Growing up fundamentalist is a tricky balancing act, as the fundamentalist teenager constantly dances between new and potent urges (to have sex or to rebel against parents) and the way of life he or she has been taught, since childhood, is the one true way to eternal life. Try though the teen might, the dance can only end in one of the two camps. It’s hard to stand in both. Either you give in to temptation and find yourself realizing there’s more in Heaven and Earth than were dreamt of, or you give in to temptation and find yourself crippled with guilt, racing back to the comfort of what you have known your whole life.

In one of this season of Big Love’s longest-simmering plotlines, Ben Henrickson (Douglas Smith, turning in his finest performance yet) is finally forced to choose between his way of life and his sexual relationship with his girlfriend, Brynn (Sarah Jones). This season of Big Love has been particularly skillful at illuminating the conflicts between creed and self (especially in the case of the Henrickson wives and teens), and the season’s eighth episode, “Kingdom Come,” written by Dustin Lance Black and directed by Daniel Attias, turns this overriding theme into a character-specific plotline as Ben struggles to find a way to reconcile both sides of his life.

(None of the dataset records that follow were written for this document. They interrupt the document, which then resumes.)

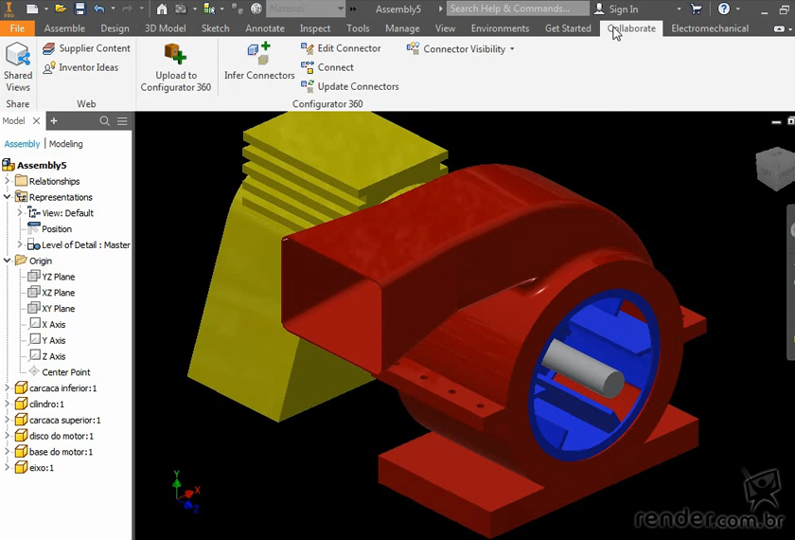795x540 pixels.
Task: Click the Edit Connector button
Action: [x=341, y=48]
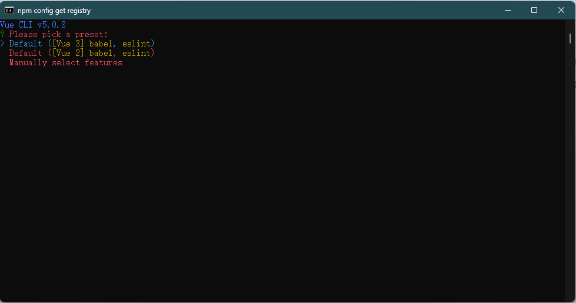This screenshot has height=303, width=576.
Task: Click the selection arrow beside the Vue 3 preset
Action: pos(2,44)
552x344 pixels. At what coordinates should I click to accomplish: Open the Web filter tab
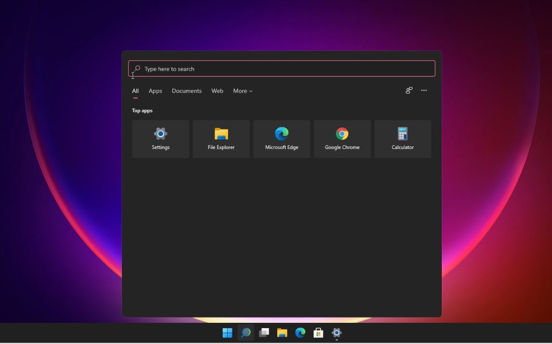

If Bill Henrickson (Bill Paxton, almost scary when angered by his teenagers) has seemed blithely unaware of the way his plural marriage has hurt his first wife Barb (Jeanne Tripplehorn, giving her best performance since the season premiere), he’s completely oblivious when it comes to the way this life has affected his teenagers, who are still struggling to find some form of moral purchase in the world. His daughter Sarah (Amanda Seyfried) has already received a lecture from Barb on why she shouldn’t join a life of polygamy and joined a post-Mormon support group. When she and her boyfriend were threatened by Juniper Creek goon Alby Grant (Matt Ross), she didn’t even bother to report it to Bill, perhaps because the whole incident didn’t strike her as incredibly odd. Ben, meanwhile, has tried and tried to find a way to stop sleeping with Brynn, but it just feels too good. When he goes to his old pastor for guidance, the pastor comes to his house and nearly exposes the whole family (simply from Margene (Ginnifer Goodwin) being in the wrong place at the wrong time). From there, Barb and Bill grill their son on why, exactly, the pastor felt they should talk with Ben.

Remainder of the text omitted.